Adapting To The Digital World
Adapting to a new digital workplace setting is not always easy, especially amidst the changing conditions of the pandemic. Perhaps your in-person job shifted online to a virtual setting. It can be difficult to know how to adapt and navigate the changes when there is so much uncertainty. However, this is a great opportunity to ask your employers questions. Utilize resources and consult with those who could help make the shift easier.
Processes have also changed in terms of how people collaborate. Perhaps instead of holding large meetings with people on your team in-person, you are conducting them via Zoom. There has been a growth in the reliance on digital tools and services, especially by people in the corporate world. Adapting to a role thus means adapting how you collaborate and communicate with your coworkers, so even though the work environment has changed, ensure you reestablish those connections virtually. Whether that may be through virtual team-building events for instance, it is key to get to know your team.
It is no doubt that all of these changes can be overwhelming, which is why having access to the right resources is key. As a starting point, learn more about the use of collaborative tool integration in the virtual workplace through one of our articles here.
Adjustments Beyond The Office
Adjustments may also occur outside of the workplace. Perhaps there are now different working hours, making it harder to fully disconnect from your job in the off-hours. That is why it is important to take advantage of resources available that will help you truly unplug and reduce burnout in the long run.
Retainify offers a variety of blogs on these topics, as found here. We have a range of blogs and resources ranging from HR topics to healthcare to employee satisfaction. One thing that many employees have experienced during this pandemic the most is fatigue and burnout. So to limit that, ensure you know the ins and outs of the workplace, while also navigating the new ins and outs of home life outside of the computer screen.
Other than the difficulties of starting a new role, in this era, there can be some flexibility unlike before. No longer confined to the office and many people working from home, this has allowed employees to be able to work from anywhere they would like. The traditional 9 to 5 job has been something that is beginning to become phased out, as online workplaces have become more flexible to accommodate the changing times.
The way people connect outside of the workplace will also massively change.

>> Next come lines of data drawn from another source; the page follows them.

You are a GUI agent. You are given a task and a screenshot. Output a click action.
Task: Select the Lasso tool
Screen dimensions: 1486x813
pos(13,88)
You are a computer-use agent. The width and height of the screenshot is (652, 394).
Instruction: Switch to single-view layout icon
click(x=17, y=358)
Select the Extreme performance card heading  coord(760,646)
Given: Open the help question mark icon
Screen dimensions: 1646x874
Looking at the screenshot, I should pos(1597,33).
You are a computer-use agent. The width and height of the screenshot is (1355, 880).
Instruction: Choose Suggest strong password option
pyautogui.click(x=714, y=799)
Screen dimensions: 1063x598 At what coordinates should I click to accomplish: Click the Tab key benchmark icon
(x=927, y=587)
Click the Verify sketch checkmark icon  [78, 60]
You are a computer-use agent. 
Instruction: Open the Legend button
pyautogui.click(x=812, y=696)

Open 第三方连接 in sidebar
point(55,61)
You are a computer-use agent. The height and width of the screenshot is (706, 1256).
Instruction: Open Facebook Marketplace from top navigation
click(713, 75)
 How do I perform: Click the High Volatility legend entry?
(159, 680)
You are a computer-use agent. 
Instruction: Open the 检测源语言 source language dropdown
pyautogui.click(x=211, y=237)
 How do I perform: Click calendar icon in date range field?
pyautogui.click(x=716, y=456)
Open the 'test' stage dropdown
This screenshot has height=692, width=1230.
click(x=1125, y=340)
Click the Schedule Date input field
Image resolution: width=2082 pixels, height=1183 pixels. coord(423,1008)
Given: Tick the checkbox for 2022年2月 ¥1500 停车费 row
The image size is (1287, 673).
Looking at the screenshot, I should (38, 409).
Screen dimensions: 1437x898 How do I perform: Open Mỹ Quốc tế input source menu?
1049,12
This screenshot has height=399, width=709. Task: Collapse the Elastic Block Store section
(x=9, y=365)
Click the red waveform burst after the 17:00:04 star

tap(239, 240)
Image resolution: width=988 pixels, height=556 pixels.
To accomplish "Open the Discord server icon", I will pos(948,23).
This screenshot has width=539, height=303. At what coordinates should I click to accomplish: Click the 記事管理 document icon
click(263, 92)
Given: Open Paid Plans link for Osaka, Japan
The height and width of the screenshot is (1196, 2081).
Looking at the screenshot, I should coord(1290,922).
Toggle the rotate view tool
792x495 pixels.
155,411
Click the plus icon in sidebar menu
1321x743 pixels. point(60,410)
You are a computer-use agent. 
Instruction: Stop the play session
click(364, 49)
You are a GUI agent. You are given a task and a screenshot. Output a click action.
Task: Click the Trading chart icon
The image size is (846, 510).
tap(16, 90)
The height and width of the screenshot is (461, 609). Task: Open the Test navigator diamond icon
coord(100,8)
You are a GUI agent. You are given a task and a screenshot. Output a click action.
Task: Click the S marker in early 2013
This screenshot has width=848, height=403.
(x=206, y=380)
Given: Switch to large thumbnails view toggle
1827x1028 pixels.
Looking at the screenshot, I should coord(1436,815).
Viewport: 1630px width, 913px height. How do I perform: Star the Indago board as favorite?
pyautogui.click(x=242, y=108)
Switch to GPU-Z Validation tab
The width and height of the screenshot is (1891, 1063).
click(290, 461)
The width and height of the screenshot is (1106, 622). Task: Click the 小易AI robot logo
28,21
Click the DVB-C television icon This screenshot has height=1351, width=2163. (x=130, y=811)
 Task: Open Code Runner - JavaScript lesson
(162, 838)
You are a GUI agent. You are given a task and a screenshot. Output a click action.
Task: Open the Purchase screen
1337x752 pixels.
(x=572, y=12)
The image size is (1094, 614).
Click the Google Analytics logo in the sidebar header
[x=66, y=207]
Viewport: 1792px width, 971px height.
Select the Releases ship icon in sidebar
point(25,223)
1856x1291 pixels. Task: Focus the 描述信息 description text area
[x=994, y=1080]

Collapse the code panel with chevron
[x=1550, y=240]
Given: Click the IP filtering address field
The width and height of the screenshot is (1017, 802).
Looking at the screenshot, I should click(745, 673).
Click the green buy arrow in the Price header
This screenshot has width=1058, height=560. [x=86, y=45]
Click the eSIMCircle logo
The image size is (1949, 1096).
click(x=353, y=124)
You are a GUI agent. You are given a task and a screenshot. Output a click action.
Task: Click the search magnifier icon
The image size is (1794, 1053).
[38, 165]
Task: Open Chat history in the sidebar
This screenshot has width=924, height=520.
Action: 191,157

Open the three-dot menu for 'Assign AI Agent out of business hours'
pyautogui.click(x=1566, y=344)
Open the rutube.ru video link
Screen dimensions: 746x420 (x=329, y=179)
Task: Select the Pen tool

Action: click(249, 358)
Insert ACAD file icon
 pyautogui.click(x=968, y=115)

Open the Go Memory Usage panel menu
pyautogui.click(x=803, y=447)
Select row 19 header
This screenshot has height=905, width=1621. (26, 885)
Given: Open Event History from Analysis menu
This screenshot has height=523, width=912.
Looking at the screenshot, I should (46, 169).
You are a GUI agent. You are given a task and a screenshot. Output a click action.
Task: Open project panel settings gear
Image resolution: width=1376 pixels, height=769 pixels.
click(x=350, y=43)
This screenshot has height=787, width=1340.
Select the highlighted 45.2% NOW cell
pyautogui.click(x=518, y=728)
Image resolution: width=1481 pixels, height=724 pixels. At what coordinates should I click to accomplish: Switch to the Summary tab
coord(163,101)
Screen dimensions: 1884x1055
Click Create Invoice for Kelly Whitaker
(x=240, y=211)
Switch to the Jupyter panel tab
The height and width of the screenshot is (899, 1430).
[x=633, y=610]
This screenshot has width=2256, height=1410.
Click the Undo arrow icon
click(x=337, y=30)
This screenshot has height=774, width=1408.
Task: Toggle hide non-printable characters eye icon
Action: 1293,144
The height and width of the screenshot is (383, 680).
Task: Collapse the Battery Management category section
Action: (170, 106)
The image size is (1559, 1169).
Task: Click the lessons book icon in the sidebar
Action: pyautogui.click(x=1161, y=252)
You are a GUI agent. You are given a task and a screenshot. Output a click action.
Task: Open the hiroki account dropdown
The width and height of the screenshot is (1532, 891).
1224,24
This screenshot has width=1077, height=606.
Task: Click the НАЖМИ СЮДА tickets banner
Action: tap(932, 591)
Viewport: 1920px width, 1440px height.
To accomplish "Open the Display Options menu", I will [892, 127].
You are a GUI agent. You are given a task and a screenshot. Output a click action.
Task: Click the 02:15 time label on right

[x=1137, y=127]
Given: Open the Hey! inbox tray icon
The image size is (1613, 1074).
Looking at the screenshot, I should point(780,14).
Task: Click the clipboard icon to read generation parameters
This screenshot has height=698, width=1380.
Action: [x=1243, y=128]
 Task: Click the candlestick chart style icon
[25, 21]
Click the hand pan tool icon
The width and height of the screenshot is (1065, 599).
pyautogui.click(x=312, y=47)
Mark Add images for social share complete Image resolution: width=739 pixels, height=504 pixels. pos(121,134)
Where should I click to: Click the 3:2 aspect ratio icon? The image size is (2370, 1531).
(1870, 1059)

With in-person gatherings and meetings being less prominent unlike before, many have resorted to online activities to stay engaged and connected.
What Is Next?
As the economy and society at large are continually adapting, it is hard to say what the future of work will look like for some employees. According to Forbes, by 2030, 85% of jobs do not currently exist right now. While it is unclear what exactly these new jobs will be, it was also noted that according to McKinsey, people should expect that nearly 50% of all work-related processes will be automated by the same year as well (Dhaliwal). What is known however, is that many of these jobs will revolve around new and changing skill sets that are not yet widespread.
That being said, with some extra time at home with less outside obligations, now could be the perfect time to tailor your experience and skills to your role. Depending on the nature of your role and your employer, this may entail learning a new set of skills or upgrading current ones to meet business and/or technological demands. Reskilling and upskilling therefore are essential to continued employee development and success. As businesses move back to in-person operations, it is possible that employees could experience more adaptations to their roles, as more services may be needed once again. Therefore it is hard to predict, which is why communication with your employer is crucial to preparing next steps for your career journey.